Provided text:
-- Begin --

A Gentleman and a No. 1 Artist: Pioneer Photographers Part 2

by Kristine Schmucker, HCHM Curator

For Part 1 of this two-part series on Newton’s earliest photographers click here.

“A Gentleman and a No. 1 Artist”

The first photographer to advertise in the Newton Kansan was Charles Gillingham.  Gillingham was married in Leavenworth County, Ks on March 8, 1871.  By 1880 Gillingham is in Newton working as a photographer at the corner of Main St and Broadway.  His regular advertisements in the Newton Kansan guarantee satisfaction with the photographs or there will be no charge.  According to one ad, Gillingham had “more than four years of experience taking photographs in Washington City, D.C.”  His specialty was groups and baby pictures.
On August 12, 1880 disaster struck Gillingham.  At around twelve o’clock in the night, a coal oil lamp exploded in the adjacent Golden Gate newspaper office in Newton.  The resulting fire destroyed the building. Sadly, the photograph gallery belonging to C.L. Gillingham,
which stood at the southwest corner of the Gate office was, with its glassy contents, entirely demolished. . . . The loss to Mr. Gillingham is a rather serious one.  A large number of valuable negatives were entirely demolished which can never be replaced.” (Newton Kansan 12 August 1880, p.2)
Probably a great deal of Newton early history was destroyed that night.

Ready for Business Again

Gillingham did attempt to recover from the fire.  A week later, the Newton Kansan reported that he was erecting a 12 x 26 brick building at the corner of Main and Broadway.  The editor encouraged people to be supportive of “Charley, a gentleman and a No. 1 artist.” By August 26, he was “ready for business again in better shape than ever.”

-- End --

Information shown:
-- Begin --

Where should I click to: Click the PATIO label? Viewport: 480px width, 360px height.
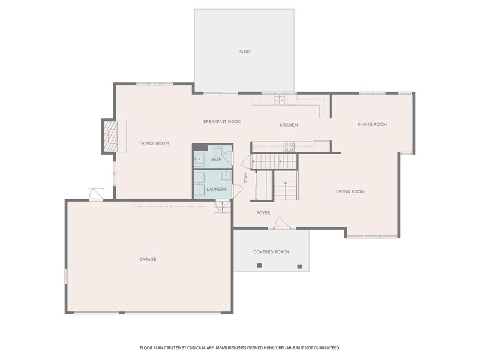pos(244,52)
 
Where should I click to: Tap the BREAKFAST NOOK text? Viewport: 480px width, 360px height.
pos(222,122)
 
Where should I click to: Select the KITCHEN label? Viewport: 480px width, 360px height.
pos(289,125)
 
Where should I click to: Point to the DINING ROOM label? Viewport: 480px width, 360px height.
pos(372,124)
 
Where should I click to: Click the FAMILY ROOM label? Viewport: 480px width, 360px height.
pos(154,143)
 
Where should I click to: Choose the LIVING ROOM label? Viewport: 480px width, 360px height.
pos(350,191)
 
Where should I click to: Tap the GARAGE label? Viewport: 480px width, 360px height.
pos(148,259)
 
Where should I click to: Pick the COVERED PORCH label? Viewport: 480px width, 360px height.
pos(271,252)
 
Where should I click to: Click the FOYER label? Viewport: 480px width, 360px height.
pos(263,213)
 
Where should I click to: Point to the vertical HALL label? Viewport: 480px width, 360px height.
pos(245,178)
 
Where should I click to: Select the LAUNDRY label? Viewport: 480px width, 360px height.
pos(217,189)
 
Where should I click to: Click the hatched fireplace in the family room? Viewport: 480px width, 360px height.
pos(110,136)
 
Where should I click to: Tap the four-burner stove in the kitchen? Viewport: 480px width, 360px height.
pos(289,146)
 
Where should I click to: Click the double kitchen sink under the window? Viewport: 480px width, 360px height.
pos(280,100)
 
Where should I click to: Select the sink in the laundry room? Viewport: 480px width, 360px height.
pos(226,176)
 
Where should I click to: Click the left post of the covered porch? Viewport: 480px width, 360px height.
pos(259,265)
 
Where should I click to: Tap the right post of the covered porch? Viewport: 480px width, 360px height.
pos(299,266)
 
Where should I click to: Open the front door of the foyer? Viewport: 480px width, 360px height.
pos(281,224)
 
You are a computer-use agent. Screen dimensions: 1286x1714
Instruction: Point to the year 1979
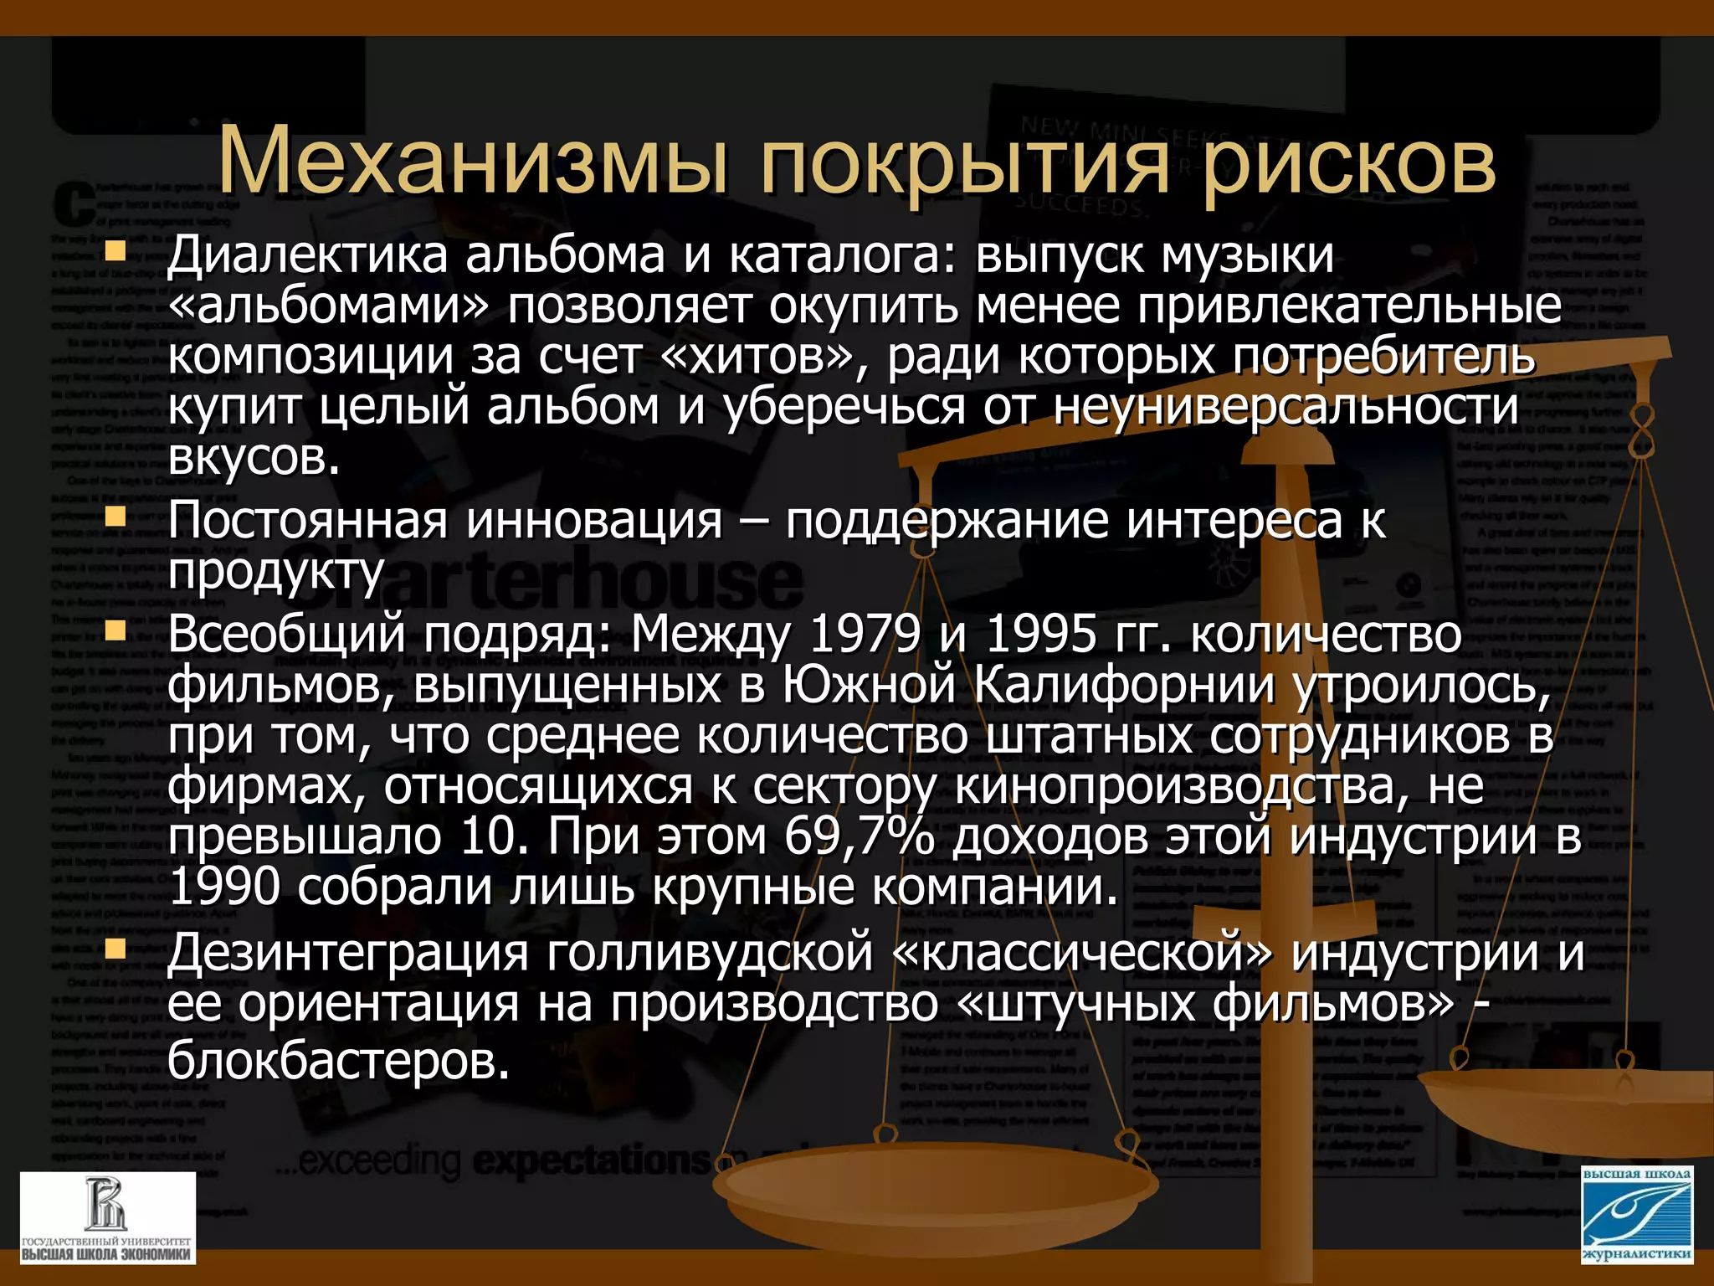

-- End --

Set of tasks:
[a] In the article on Newton's pioneer photographers, what were Charles Gillingham's specialties?
[b] Rewrite the part of the pioneer photographers article starting with "A Gentleman and a No. 1 Artist: Pioneer" and going on through "and baby pictures.", swapping "Newton Kansan" for "Golden Gate" wherever it appears.

Correct answers:
[a] Groups and baby pictures.

[b]
A Gentleman and a No. 1 Artist: Pioneer Photographers Part 2

by Kristine Schmucker, HCHM Curator

For Part 1 of this two-part series on Newton’s earliest photographers click here.

“A Gentleman and a No. 1 Artist”

The first photographer to advertise in the Golden Gate was Charles Gillingham.  Gillingham was married in Leavenworth County, Ks on March 8, 1871.  By 1880 Gillingham is in Newton working as a photographer at the corner of Main St and Broadway.  His regular advertisements in the Golden Gate guarantee satisfaction with the photographs or there will be no charge.  According to one ad, Gillingham had “more than four years of experience taking photographs in Washington City, D.C.”  His specialty was groups and baby pictures.